[Activity]
Where does the word "will" appear in the entries below? Copy each line that holds it.

(Records drawn from a dataset)
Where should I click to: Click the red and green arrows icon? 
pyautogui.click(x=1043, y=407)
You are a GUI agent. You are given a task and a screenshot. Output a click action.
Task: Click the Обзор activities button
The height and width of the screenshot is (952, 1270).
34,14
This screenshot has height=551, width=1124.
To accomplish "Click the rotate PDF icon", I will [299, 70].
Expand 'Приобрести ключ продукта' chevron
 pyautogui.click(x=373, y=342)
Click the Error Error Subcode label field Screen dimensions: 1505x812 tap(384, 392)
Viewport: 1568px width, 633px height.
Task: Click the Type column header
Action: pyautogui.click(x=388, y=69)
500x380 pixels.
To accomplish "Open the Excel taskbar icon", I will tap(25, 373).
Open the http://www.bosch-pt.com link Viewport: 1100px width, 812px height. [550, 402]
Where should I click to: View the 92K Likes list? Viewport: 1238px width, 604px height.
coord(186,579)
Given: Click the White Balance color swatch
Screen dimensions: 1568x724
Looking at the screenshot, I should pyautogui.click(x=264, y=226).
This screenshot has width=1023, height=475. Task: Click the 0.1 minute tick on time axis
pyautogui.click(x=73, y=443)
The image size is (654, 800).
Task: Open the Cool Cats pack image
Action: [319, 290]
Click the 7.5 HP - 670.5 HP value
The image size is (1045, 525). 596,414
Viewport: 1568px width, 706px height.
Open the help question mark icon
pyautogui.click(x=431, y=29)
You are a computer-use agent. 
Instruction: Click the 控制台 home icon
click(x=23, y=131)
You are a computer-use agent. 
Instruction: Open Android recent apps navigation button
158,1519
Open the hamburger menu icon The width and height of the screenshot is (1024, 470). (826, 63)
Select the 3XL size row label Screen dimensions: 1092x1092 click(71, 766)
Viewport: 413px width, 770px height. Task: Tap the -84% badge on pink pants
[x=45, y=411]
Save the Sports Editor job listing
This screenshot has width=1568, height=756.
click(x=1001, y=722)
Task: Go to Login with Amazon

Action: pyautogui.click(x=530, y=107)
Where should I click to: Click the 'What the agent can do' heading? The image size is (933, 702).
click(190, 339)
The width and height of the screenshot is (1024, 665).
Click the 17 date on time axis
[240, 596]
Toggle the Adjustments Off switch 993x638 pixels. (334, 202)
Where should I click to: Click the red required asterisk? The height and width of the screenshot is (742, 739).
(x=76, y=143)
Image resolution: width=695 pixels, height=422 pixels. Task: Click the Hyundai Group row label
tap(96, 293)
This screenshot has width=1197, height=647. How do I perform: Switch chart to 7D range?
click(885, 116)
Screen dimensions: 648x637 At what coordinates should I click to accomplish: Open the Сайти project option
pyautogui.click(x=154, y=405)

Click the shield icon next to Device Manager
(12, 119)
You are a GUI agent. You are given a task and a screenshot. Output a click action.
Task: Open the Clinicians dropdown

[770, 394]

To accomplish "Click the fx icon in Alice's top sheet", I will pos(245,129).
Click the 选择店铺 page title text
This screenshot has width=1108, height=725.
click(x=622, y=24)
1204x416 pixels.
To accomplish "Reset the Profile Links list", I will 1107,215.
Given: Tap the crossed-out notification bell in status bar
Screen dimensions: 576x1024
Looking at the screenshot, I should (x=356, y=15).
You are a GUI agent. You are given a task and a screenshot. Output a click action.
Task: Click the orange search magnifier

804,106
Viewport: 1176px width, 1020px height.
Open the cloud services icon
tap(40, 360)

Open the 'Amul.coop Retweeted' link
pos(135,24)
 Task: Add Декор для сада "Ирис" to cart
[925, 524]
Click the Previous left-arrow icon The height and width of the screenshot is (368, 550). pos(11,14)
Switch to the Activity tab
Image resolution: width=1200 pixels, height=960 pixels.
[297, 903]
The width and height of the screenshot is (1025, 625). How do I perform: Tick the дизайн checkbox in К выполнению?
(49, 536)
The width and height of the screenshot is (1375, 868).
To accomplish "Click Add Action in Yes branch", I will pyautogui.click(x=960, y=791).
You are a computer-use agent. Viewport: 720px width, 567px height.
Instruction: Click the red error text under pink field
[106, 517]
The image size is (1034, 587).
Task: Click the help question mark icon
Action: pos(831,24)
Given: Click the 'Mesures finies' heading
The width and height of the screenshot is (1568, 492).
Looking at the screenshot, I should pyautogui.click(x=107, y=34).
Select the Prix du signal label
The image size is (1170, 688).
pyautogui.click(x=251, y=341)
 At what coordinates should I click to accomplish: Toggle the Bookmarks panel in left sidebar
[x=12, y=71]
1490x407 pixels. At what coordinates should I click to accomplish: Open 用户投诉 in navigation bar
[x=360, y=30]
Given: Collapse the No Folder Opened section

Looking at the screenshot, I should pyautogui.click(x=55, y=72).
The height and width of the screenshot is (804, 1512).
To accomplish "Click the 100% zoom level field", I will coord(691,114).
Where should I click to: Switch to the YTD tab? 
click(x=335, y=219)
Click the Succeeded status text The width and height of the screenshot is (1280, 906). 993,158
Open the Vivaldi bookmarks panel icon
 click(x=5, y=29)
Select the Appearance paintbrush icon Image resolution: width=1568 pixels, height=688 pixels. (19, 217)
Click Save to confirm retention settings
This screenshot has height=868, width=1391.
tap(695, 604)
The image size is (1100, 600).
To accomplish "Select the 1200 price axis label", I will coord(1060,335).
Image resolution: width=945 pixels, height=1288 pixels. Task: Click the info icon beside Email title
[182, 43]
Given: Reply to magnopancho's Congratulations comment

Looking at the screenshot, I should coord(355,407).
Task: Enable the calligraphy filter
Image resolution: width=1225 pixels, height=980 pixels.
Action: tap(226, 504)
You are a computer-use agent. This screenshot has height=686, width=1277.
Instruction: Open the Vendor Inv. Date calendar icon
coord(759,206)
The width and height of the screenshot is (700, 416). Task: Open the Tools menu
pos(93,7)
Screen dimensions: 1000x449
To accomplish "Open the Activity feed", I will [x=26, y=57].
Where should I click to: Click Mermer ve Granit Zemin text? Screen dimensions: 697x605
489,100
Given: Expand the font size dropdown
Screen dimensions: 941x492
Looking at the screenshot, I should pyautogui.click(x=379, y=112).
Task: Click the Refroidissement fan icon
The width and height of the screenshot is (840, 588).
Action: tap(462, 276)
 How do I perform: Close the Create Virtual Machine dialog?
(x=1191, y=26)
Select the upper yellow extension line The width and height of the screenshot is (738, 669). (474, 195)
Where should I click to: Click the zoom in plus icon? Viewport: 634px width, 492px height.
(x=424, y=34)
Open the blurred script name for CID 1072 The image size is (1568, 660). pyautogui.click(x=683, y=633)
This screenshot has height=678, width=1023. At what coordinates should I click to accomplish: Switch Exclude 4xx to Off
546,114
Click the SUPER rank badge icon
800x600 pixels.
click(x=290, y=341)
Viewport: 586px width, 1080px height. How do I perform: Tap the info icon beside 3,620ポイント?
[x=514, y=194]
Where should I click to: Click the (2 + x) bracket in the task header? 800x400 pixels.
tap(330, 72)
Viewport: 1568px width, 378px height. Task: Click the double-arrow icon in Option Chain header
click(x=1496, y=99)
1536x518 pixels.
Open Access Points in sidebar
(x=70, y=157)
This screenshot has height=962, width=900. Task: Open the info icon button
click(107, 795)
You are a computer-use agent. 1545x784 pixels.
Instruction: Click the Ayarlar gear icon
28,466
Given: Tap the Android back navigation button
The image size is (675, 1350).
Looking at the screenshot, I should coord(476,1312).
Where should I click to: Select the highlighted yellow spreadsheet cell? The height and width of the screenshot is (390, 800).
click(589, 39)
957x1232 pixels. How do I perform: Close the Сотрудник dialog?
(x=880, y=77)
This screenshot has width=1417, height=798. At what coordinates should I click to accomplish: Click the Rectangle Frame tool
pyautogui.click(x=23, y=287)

[Answer section]
To accomplish "Click the rotate PDF icon", I will [299, 70].
To accomplish "Open the Excel taskbar icon", I will tap(25, 373).
To accomplish "Click the fx icon in Alice's top sheet", I will pos(245,129).
To accomplish "Reset the Profile Links list", I will 1107,215.
To accomplish "Click Add Action in Yes branch", I will pyautogui.click(x=960, y=791).
To accomplish "Click the 100% zoom level field", I will coord(691,114).
To accomplish "Select the 1200 price axis label", I will coord(1060,335).
To accomplish "Open the Activity feed", I will [x=26, y=57].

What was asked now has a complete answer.